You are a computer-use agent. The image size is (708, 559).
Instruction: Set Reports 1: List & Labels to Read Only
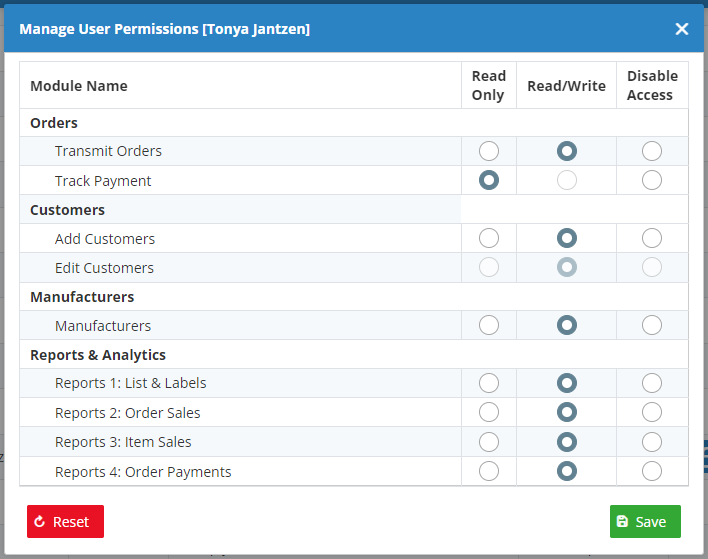tap(489, 383)
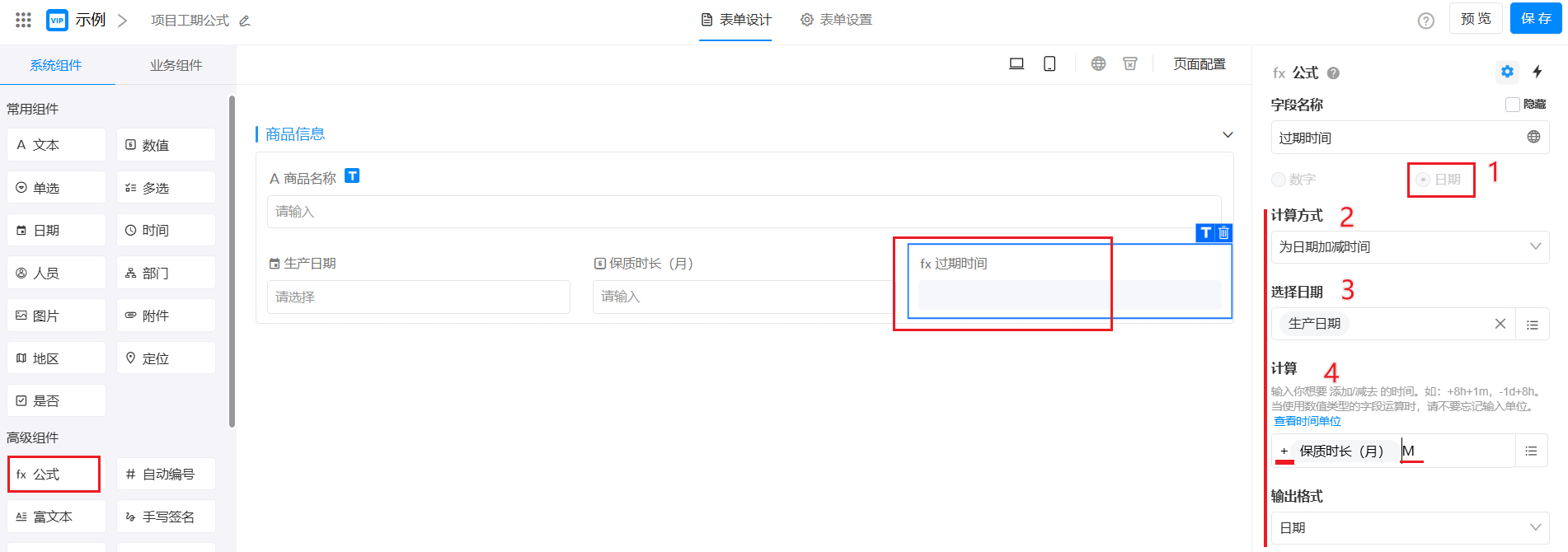Image resolution: width=1568 pixels, height=552 pixels.
Task: Click the blue gear settings icon
Action: pyautogui.click(x=1507, y=72)
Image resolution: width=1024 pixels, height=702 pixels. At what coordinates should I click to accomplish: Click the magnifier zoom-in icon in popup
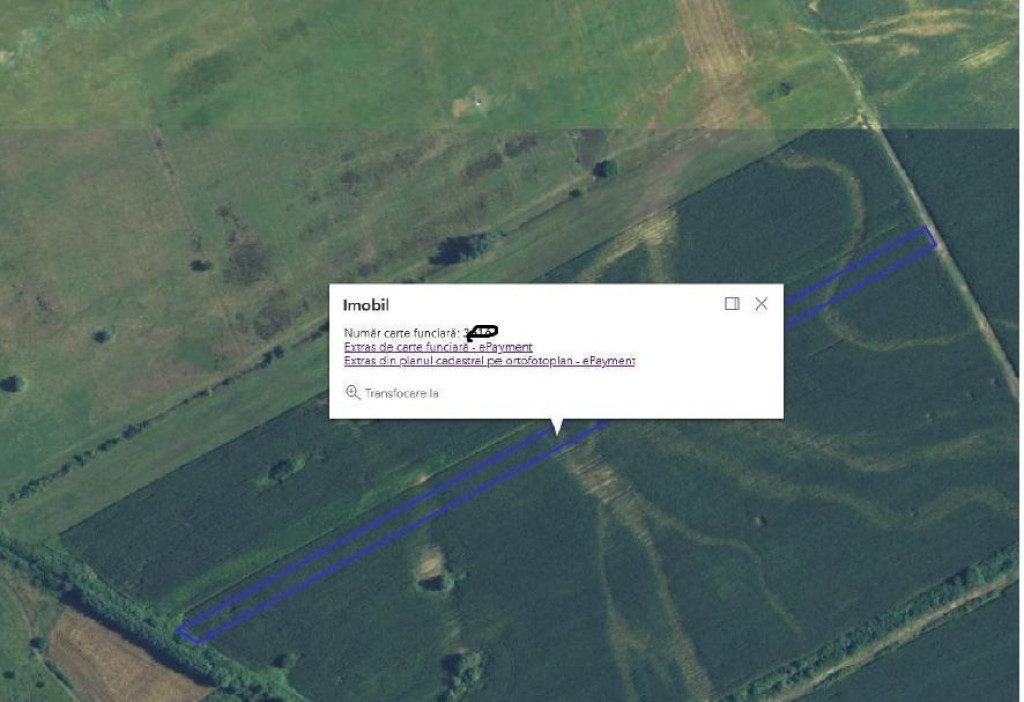pos(353,392)
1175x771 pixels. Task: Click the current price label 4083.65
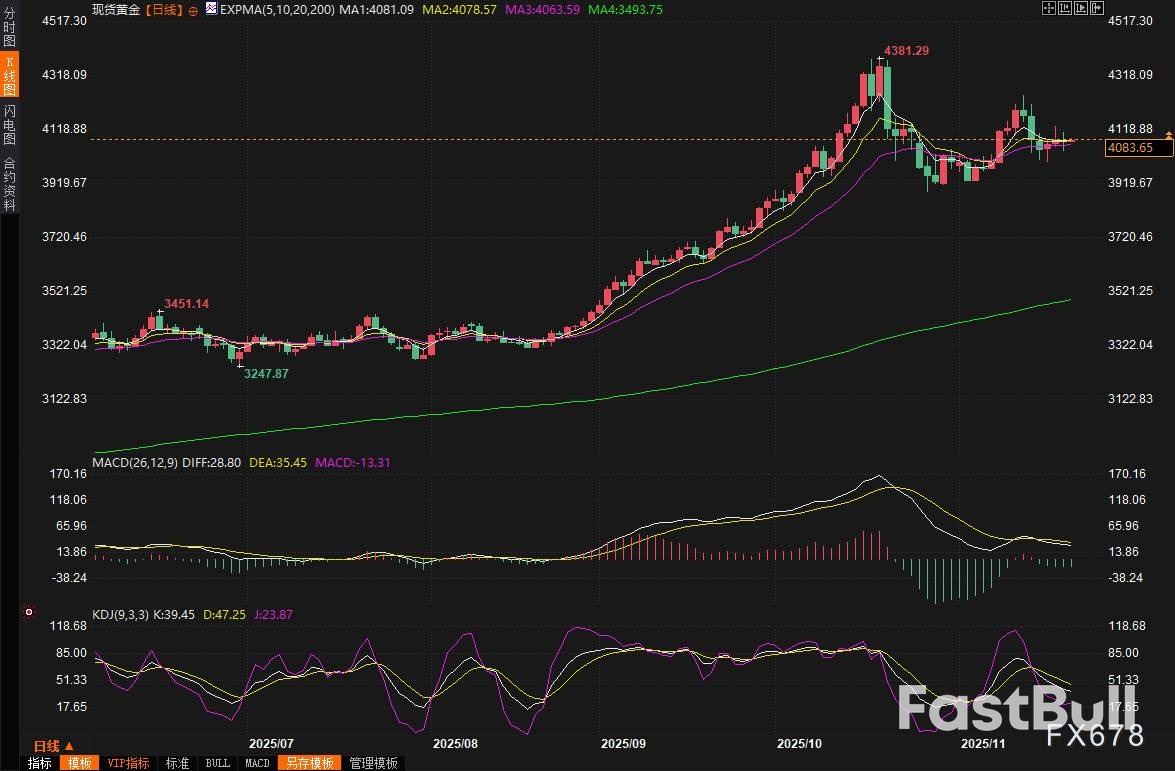[x=1129, y=148]
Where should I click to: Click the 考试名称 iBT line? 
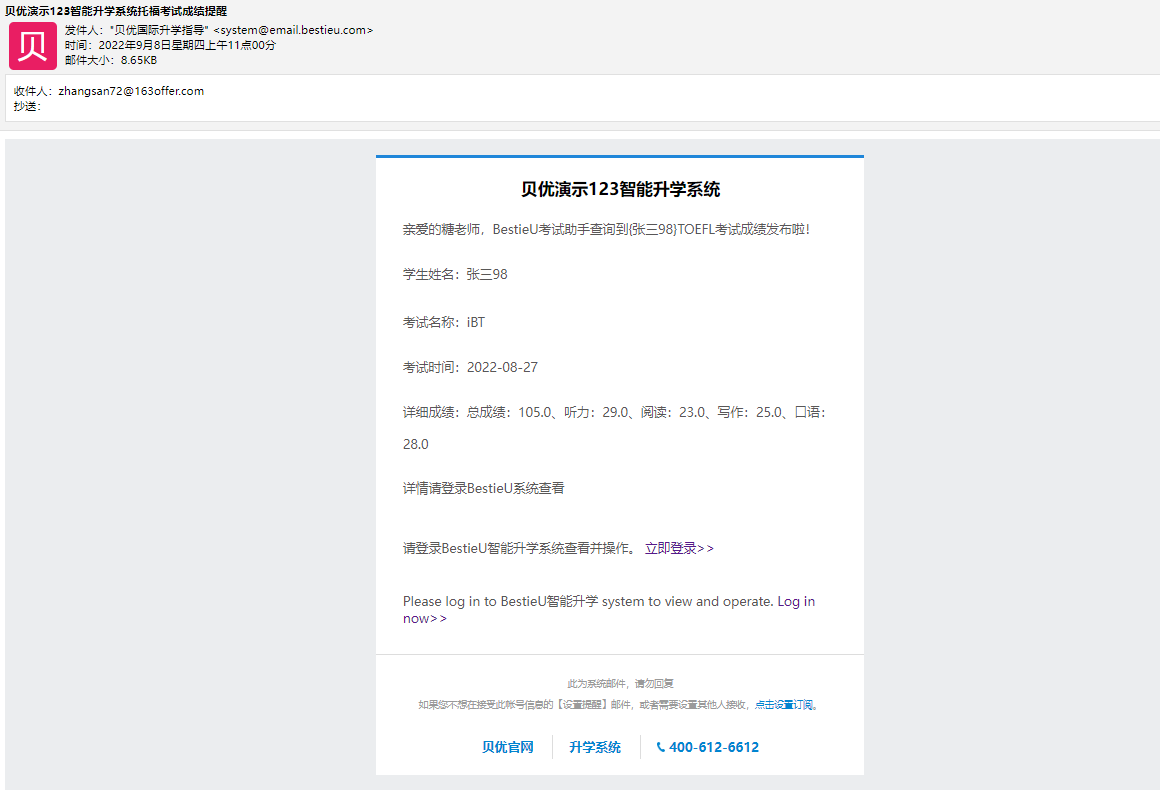coord(444,323)
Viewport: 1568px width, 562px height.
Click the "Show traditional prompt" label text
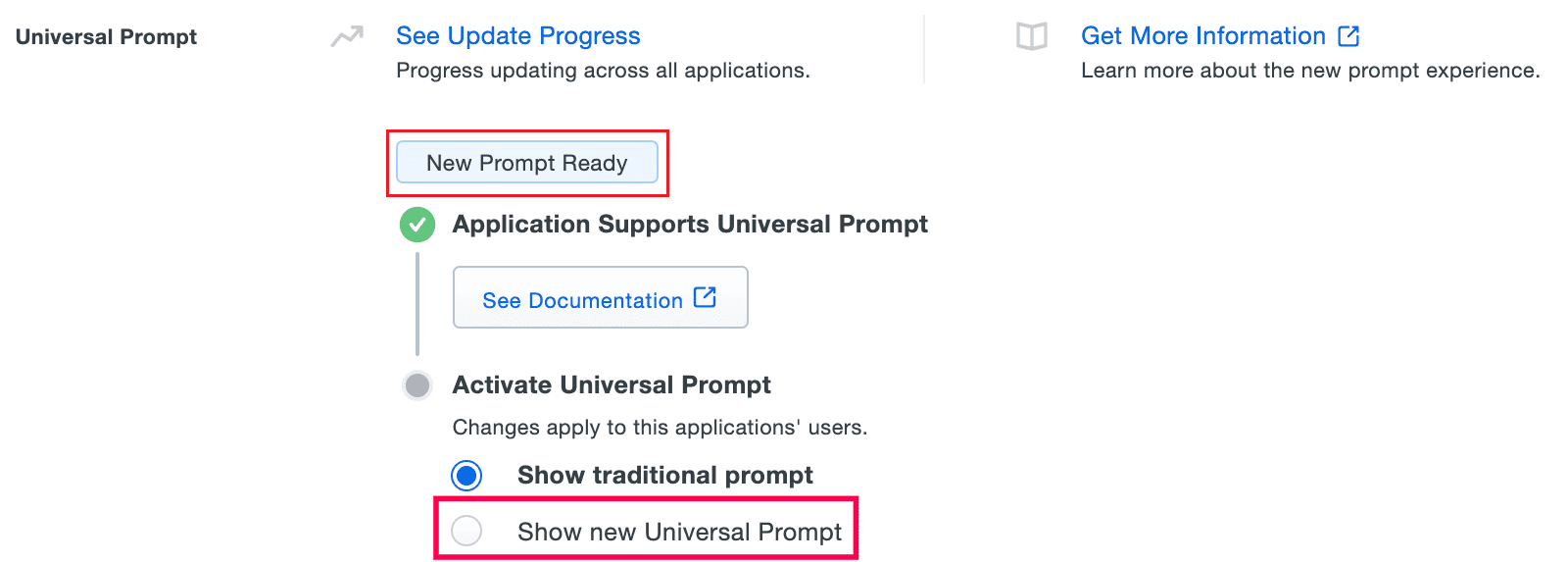coord(664,476)
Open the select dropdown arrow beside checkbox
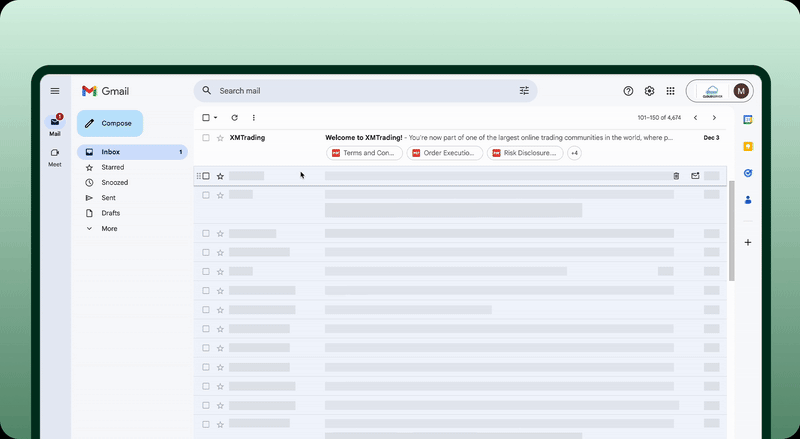Screen dimensions: 800x439 (x=216, y=118)
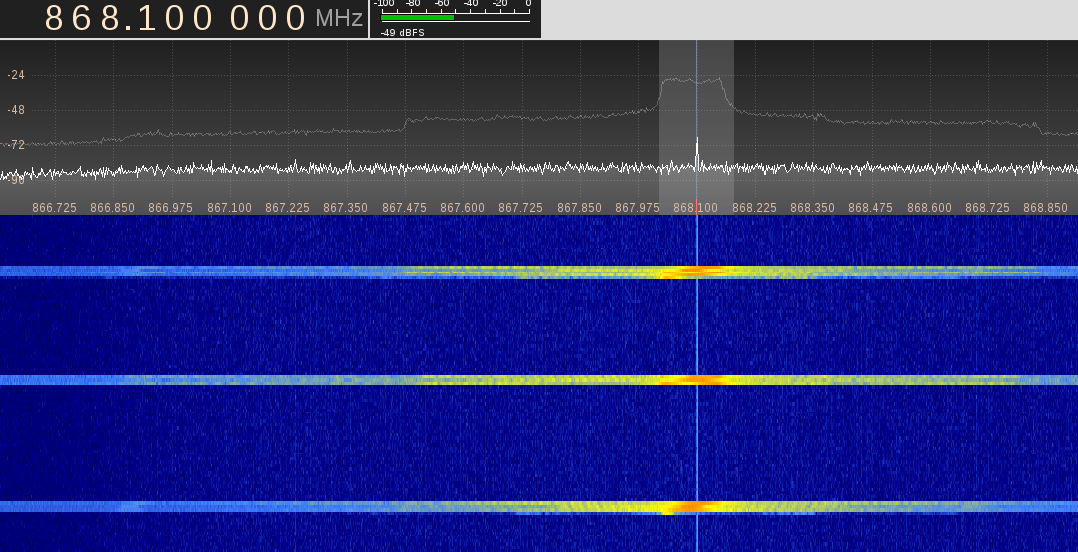Click the green signal strength meter bar
1078x552 pixels.
pyautogui.click(x=417, y=17)
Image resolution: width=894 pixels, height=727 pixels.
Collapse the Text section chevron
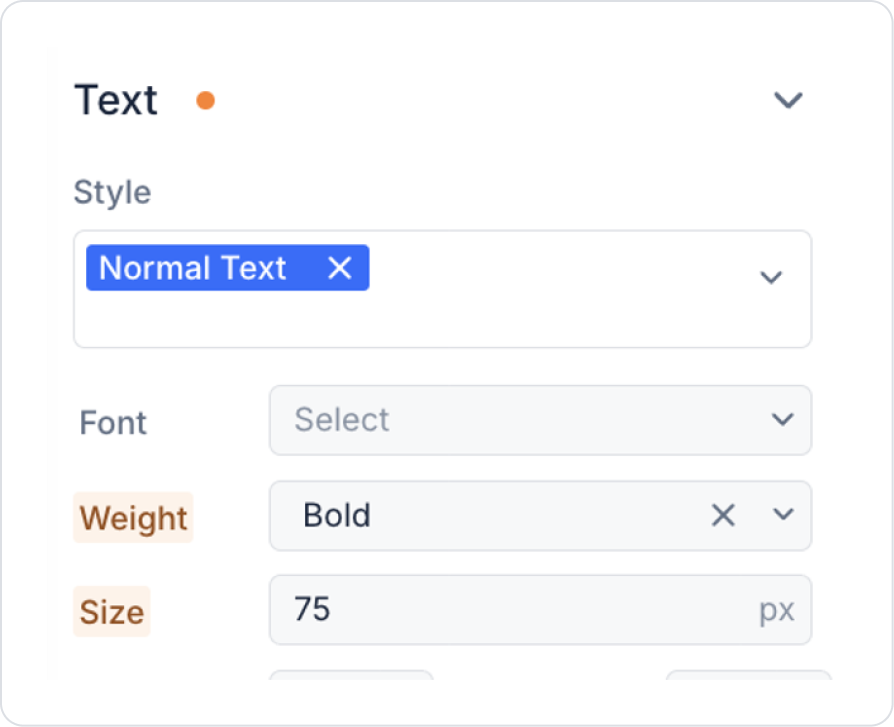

******************************

= Work to do =
Rewrite the stretch from "1175x771 pixels. Task: Click" through "pyautogui.click(x=417, y=17)" with "label" replaced by "caption" and everything else unchanged. Leave out the pictures.

= Output =
1175x771 pixels. Task: Click the current price caption 4083.65
[x=1129, y=148]
Where should I click to: Click the 考试名称 iBT line? 
coord(444,323)
Viewport: 1568px width, 562px height.
Click the "Show traditional prompt" caption text
coord(664,476)
Open the select dropdown arrow beside checkbox
Screen dimensions: 800x439 (x=216, y=118)
Click the green signal strength meter bar
1078x552 pixels.
pyautogui.click(x=417, y=17)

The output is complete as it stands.